After securing the film rights to The Boyand the Dog Are Sleeping and negotiating the deal with FilmFour, in early 2004 Dowaliby was finally ready to get down to the business of making a movie with Nasdijj. What Dowaliby didn’t know at the time was the controversy that nearly derailed his new partner’s burgeoning career four years earlier.
When he received his galley copy of The Blood and determined the book was fraudulent, Sherman Alexie not only refused to blurb the book but openly accused Nasdijj of both manufacturing his identity and plagiarism at a private lunch with Nasdijj’s editor, Anton Mueller. Alexie says he begged Mueller to reconsider releasing the book.

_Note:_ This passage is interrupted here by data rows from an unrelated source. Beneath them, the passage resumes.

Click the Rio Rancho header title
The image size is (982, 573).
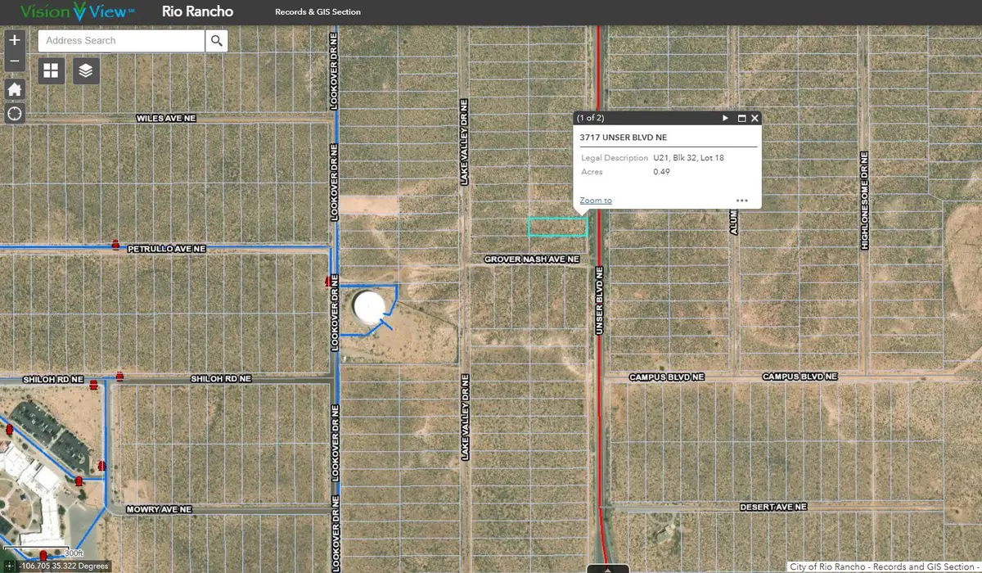click(197, 11)
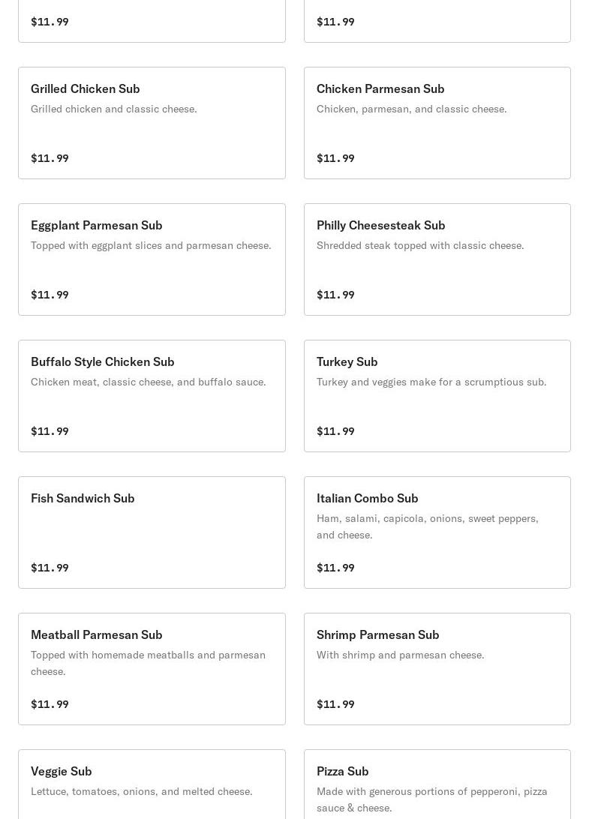Viewport: 589px width, 819px height.
Task: Click the Eggplant Parmesan Sub price
Action: pyautogui.click(x=50, y=295)
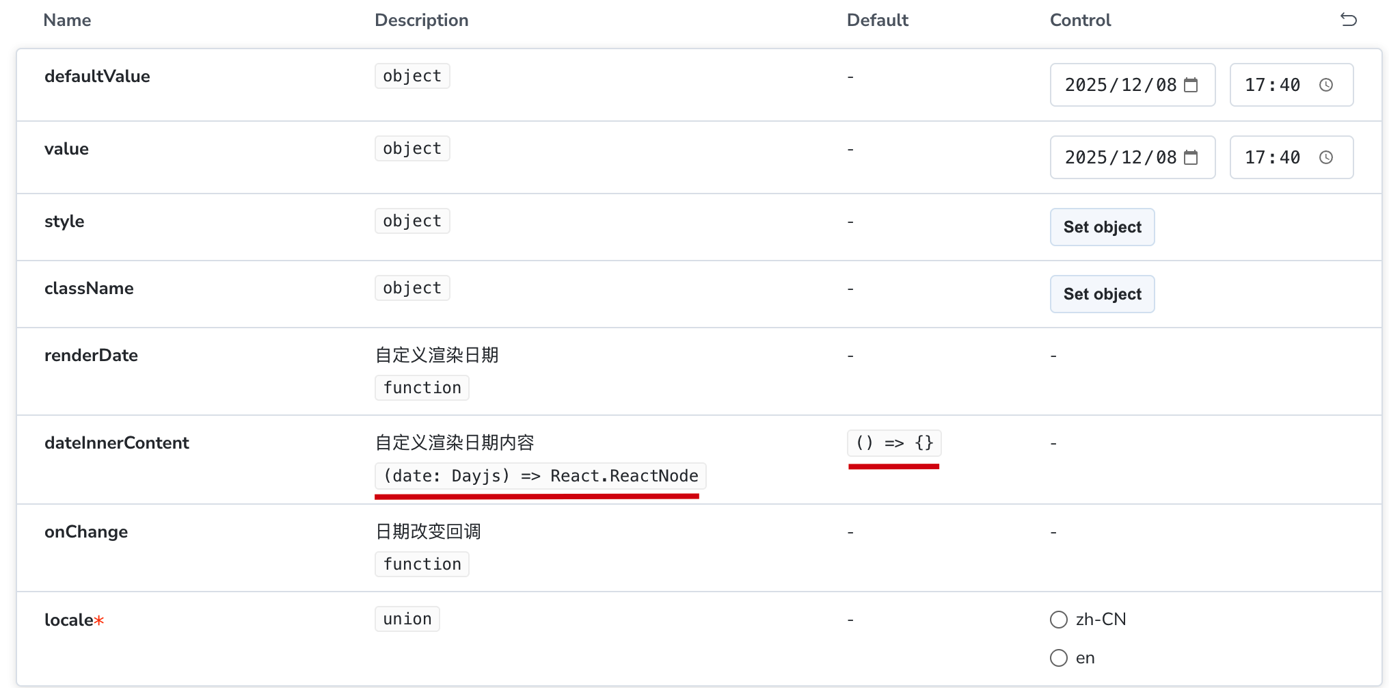Focus the value row date text 2025/12/08
The height and width of the screenshot is (688, 1389).
(1120, 157)
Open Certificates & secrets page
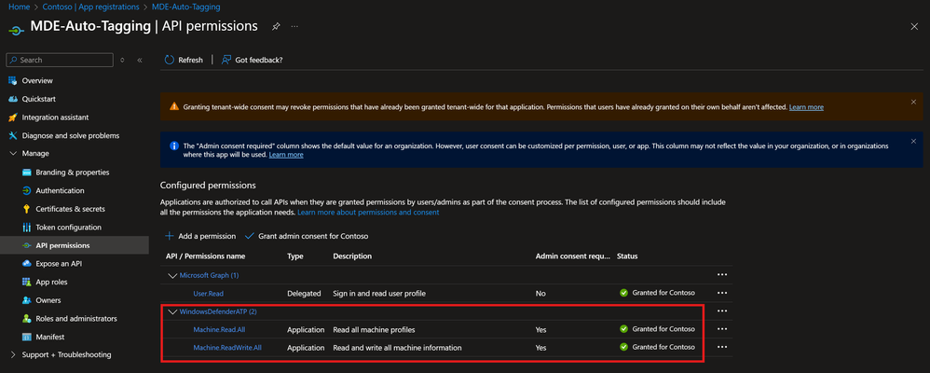 [70, 209]
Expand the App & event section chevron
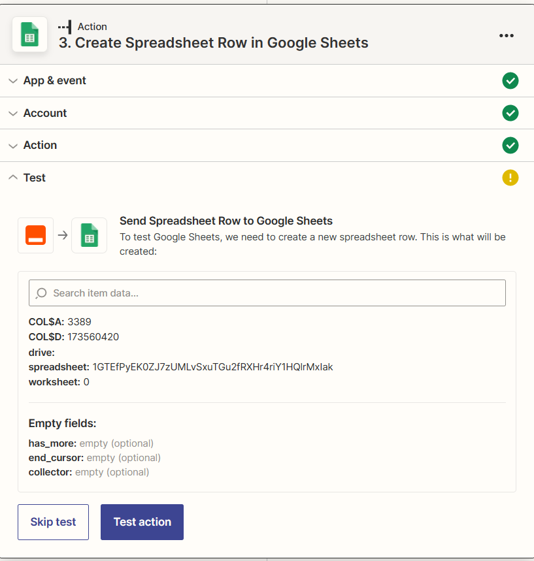The image size is (534, 561). click(13, 81)
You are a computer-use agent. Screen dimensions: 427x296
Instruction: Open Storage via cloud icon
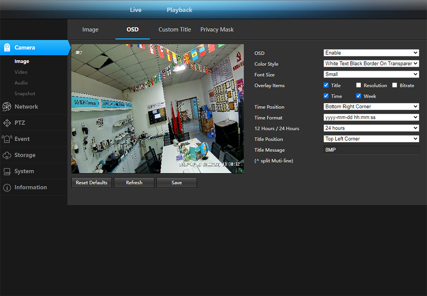pyautogui.click(x=7, y=155)
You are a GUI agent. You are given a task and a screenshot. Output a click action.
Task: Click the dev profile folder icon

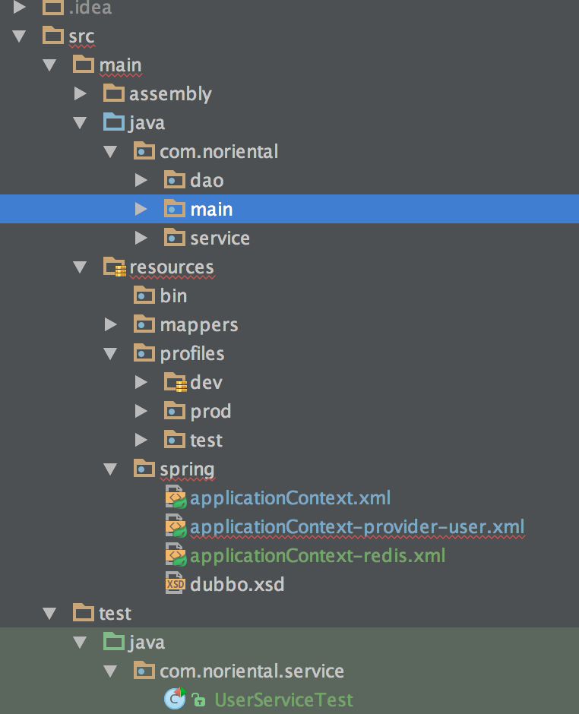(x=176, y=383)
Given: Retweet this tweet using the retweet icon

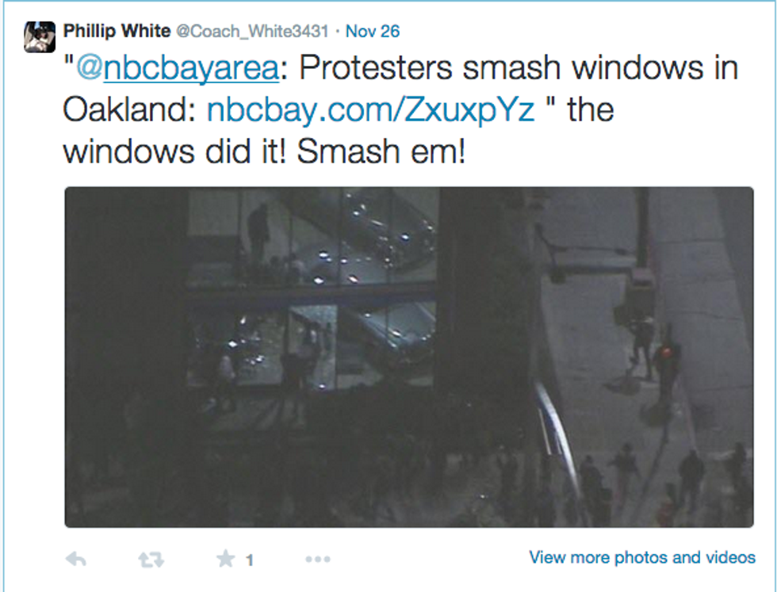Looking at the screenshot, I should click(151, 560).
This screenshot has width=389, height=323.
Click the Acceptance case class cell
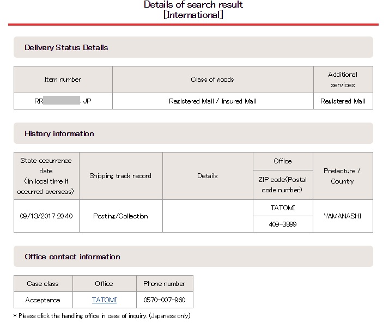click(43, 300)
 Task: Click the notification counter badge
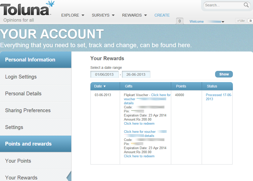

“I said, you’re going to pay for this later — this is not real,” Alexie says.
According to Alexie, however, Mueller was unmoved by their conversation. “Basically his attitude was that it’s a great book and the art is more important than the truth.”
“I know I may sound like Tipper Gore here,” says Alexie, “but we have to hold our art to higher standards.”
Mueller acknowledges he spoke with Alexie but says that he found the allegation of plagiarism to be an “odd claim” and unjustified. Regarding Nasdijj’s supposed Native heritage, he says, “I think even Nasdijj would tell you his own biography or parentage is something he has never been entirely sure of.”
After his unsuccessful meeting with Mueller, Alexie sent a letter to Houghton Mifflin, asserting that the author was a fake who had borrowed heavily from several Native writers, including himself. But his accusations were dismissed, and the publication went forward. “And every time I bring it up, I’m ignored,” says Alexie.
Alexie’s allegations did have some apparent effect, though. After The Blood came out, Nasdijj’s then-agent, Heather Schroeder, dropped him and Houghton Mifflin declined to publish his next book. Mueller credits Nasdijj’s erratic behavior as the reason: “To be honest, Nasdijj is simply not the most stable person in the world. It showed up in the editing process. His instability wore me down. Sending inappropriate e-mails to people like Ted Conover. His blog. I couldn’t deal with it.”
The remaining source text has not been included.